In fact most business people felt taxation for welfare services like education and health and for infrastructure development is a ‘must’ for the country provided the money goes where it should.

In general, impact on business is seen as either positive or neutral.

Impact on peace: No one is happy with spending more money on war but the general attitude is that security expenditure is unavoidable.

Dr Muttukrishna Sarvananthan, Principal Researcher, Point Pedro Institute of Development:

What’s good: The emphasis on regional development, domestic industry development, SME development, these things are good.
What’s bad: The increase in public expenditure and the increase in the indirect tax component. This will increase cost of living.
Cost of living: There is nothing specific to contain cost of living. Tightening monetary policy is not working. So the government has to reduce public expenditure and reduce indirect taxes.

They should increase direct taxes instead of indirect taxes.

Impact on business: The cost of borrowing may increase because of increased public expenditure.

Impact on peace: Tax concessions to east is positive but indications are that conflict in the North will intensify.
Dr Saman Kelegama,

Executive Director, Institute of Policy
Studies:
What’s good: Strengthening the domestic industry base, which means the supply side of the economy will be strengthened. This is very positive, particularly at a time when international food prices are increasing. But even otherwise, having an adequate food supply is a positive thing.

What’s bad: I would have liked to see some indications in the budget about reforms to loss making state enterprises.

Cost of living: If food production can be increased, prices of food will reduce and will cushion the cost of living. Of course, food production takes time, but in the meanwhile, if the government can mobilise the cooperative system effectively to give food at lower prices, they can use it to cushion the cost of living.
Impact on business: The budget is mainly ‘Import Substitution Industrialisation’ focussed or neutral.

Impact on peace: The budget invests in overall stability including security.

So the investment in security should be looked at, as an investment in peace and stability.
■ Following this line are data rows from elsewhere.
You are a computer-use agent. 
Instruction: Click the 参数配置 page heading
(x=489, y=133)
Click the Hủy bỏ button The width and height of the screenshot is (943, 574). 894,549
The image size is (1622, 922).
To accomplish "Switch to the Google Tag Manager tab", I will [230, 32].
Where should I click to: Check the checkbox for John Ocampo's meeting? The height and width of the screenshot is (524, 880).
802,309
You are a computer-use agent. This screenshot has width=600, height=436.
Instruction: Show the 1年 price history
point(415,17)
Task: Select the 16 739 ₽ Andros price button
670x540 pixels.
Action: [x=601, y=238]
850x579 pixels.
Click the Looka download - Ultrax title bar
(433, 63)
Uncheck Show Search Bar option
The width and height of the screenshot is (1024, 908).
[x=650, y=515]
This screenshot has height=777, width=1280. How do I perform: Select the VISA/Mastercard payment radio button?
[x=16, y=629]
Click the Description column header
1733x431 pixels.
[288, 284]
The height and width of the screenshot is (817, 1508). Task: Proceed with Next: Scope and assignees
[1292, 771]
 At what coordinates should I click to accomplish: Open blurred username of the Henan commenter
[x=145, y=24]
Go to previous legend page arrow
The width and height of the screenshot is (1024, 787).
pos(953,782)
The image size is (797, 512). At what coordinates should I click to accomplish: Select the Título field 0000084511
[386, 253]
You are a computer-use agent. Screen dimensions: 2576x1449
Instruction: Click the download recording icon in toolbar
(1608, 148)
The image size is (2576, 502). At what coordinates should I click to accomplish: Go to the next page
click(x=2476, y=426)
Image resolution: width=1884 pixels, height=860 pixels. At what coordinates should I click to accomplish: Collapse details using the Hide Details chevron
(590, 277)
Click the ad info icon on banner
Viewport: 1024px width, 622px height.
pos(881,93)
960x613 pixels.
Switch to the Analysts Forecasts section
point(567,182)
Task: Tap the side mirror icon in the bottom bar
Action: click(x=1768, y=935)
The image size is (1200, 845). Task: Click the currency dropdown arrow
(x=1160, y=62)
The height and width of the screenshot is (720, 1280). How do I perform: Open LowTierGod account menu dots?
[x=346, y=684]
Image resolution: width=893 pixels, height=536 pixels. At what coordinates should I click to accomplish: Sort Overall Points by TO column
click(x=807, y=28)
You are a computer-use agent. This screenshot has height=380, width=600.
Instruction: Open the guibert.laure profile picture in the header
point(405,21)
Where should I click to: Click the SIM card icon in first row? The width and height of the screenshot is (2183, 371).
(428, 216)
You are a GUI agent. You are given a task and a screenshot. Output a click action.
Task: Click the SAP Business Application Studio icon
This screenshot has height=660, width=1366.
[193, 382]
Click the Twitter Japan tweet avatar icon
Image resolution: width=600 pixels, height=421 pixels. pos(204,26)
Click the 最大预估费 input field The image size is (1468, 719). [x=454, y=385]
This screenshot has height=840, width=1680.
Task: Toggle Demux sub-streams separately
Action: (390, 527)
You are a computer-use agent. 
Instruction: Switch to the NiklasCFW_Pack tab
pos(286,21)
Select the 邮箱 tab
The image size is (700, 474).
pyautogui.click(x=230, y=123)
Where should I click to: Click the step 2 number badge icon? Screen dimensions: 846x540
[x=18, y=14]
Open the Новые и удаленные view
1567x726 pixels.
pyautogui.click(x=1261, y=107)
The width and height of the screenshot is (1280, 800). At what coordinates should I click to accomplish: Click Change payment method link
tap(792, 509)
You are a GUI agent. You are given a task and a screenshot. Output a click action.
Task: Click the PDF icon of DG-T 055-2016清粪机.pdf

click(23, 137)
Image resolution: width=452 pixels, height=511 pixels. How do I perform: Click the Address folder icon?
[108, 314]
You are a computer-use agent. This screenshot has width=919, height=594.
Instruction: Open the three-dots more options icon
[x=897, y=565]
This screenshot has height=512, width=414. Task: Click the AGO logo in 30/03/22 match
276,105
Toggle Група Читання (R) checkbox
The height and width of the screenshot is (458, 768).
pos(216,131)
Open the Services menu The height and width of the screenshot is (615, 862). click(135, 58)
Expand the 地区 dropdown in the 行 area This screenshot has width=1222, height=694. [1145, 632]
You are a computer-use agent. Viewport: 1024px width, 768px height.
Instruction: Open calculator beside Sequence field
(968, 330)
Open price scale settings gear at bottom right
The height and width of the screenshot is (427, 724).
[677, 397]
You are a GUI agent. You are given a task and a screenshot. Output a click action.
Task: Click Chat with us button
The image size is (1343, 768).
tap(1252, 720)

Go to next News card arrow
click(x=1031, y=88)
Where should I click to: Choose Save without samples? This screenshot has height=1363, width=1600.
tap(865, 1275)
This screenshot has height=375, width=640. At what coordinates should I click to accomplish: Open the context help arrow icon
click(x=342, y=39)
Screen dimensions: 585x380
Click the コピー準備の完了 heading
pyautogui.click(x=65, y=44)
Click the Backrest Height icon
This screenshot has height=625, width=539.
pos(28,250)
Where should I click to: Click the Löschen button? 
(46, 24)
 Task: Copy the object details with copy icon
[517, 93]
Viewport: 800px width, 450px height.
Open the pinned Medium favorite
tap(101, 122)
The government is also trying to attract investments into the East. The greatest contribution that international agencies and donors can make to peace in Sri Lanka is to invest in the East.

Dr Sirimal Abeyratne, Senior Economist, University of Colombo:
What’s good: Encouraging domestic production is good but we must remember that we are a small country and cannot isolate ourselves from the rest of the world.

What’s bad: We are moving towards larger government but there are no specific proposals on how to rationalise public enterprises. The government has also increased public investment but the problem is, we do not have efficient systems with capacity to absorb the investments. So there are project offices set up and vehicles and people running about spending the money but very little actually gets done.

Also, our largest expenditure is payments on loans. I expect this to increase as the government has got another US$ 500 million loan, from the bond issue.
This is the easiest and most dangerous way to get a loan, because the money is not project bound and there is no accountability on how the money is spent.
Cost of living: The current basket of goods used to calculate the rate of inflation is very outdated. The rate of inflation is now around 20%, but this is based on a basket of goods in the 1950s.

Lifestyles have changed since then, but the basket of goods does not include many items that are essential costs today, like health, education, electricity and even a telephone. In my opinion the cost of living should be higher than what is stated.

With the current budget, there is no reason to expect a substantial decline in the cost of living, given the world price trends as well as the increase in government expenditure.

Impact on business: The tax system has become very complicated. Around 80% of tax revenue comes from indirect taxes. It should be other way around.
Impact on peace: The 5 year tax holiday for investments in the East is good but the East has lost its investor class, its assets and its skills. So without addressing these basics a tax holiday may not generate results.